Start Recorded information
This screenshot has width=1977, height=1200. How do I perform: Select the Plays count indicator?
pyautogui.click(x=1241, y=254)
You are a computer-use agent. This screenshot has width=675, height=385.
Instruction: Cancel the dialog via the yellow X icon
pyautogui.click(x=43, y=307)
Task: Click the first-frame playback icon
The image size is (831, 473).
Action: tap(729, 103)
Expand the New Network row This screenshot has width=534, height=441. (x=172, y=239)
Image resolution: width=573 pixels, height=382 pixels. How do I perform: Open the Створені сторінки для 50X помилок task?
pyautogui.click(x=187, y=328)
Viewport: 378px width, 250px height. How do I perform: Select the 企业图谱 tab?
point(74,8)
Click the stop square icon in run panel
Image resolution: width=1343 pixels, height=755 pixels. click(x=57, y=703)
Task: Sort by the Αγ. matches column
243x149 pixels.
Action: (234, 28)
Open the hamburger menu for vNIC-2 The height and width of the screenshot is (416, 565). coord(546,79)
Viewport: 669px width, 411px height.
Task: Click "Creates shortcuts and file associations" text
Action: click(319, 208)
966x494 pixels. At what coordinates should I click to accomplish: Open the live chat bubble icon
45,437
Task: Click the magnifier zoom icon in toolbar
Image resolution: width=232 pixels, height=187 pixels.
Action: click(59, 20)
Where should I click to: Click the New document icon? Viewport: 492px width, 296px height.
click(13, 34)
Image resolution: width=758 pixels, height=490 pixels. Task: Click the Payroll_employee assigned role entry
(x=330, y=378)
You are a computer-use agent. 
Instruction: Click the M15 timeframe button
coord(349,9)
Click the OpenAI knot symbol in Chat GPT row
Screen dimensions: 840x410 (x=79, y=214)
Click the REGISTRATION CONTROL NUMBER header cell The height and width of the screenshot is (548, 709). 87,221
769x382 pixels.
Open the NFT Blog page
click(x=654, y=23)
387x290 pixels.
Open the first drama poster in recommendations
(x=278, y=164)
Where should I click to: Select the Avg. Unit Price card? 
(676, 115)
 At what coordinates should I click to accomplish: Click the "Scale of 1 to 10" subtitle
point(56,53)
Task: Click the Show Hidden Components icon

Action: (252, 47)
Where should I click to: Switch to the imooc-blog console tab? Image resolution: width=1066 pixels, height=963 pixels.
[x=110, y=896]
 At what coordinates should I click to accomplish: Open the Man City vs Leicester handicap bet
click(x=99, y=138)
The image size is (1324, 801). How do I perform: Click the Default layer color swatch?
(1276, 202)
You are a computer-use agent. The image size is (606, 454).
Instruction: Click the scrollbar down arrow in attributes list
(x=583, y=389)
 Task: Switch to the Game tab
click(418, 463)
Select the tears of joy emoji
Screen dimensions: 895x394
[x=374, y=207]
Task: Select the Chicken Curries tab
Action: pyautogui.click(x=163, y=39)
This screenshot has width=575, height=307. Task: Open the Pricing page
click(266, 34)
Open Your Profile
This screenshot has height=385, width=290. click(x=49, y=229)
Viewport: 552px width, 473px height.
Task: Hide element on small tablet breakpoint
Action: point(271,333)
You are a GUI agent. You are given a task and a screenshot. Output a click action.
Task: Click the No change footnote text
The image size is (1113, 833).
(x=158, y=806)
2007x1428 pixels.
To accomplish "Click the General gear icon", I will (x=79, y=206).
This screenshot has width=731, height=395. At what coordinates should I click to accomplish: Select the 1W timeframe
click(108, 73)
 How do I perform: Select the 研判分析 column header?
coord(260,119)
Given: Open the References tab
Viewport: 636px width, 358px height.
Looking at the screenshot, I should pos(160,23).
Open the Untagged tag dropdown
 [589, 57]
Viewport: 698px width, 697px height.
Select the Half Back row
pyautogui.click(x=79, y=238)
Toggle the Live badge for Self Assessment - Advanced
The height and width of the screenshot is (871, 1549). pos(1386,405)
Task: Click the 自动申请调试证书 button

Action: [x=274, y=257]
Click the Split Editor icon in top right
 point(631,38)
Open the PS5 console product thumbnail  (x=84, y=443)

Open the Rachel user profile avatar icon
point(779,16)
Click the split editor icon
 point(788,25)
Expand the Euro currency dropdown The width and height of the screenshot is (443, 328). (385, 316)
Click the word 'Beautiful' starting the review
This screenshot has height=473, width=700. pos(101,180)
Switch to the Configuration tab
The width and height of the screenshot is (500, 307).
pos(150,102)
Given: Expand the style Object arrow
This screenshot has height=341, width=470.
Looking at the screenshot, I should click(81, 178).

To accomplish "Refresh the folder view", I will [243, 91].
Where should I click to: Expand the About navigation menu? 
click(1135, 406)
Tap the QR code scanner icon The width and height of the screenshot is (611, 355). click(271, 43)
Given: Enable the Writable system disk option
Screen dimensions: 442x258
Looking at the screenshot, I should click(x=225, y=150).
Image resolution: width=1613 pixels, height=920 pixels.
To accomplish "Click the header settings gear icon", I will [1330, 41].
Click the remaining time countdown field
End Recorded information
Reproduce the stretch of records from the start through the line that contains "Action: tap(729, 103)", both ends included, with every character unchanged.

→ Exercise solution:
This screenshot has width=1977, height=1200. How do I perform: Select the Plays count indicator?
pyautogui.click(x=1241, y=254)
You are a computer-use agent. This screenshot has width=675, height=385.
Instruction: Cancel the dialog via the yellow X icon
pyautogui.click(x=43, y=307)
Task: Click the first-frame playback icon
The image size is (831, 473).
Action: tap(729, 103)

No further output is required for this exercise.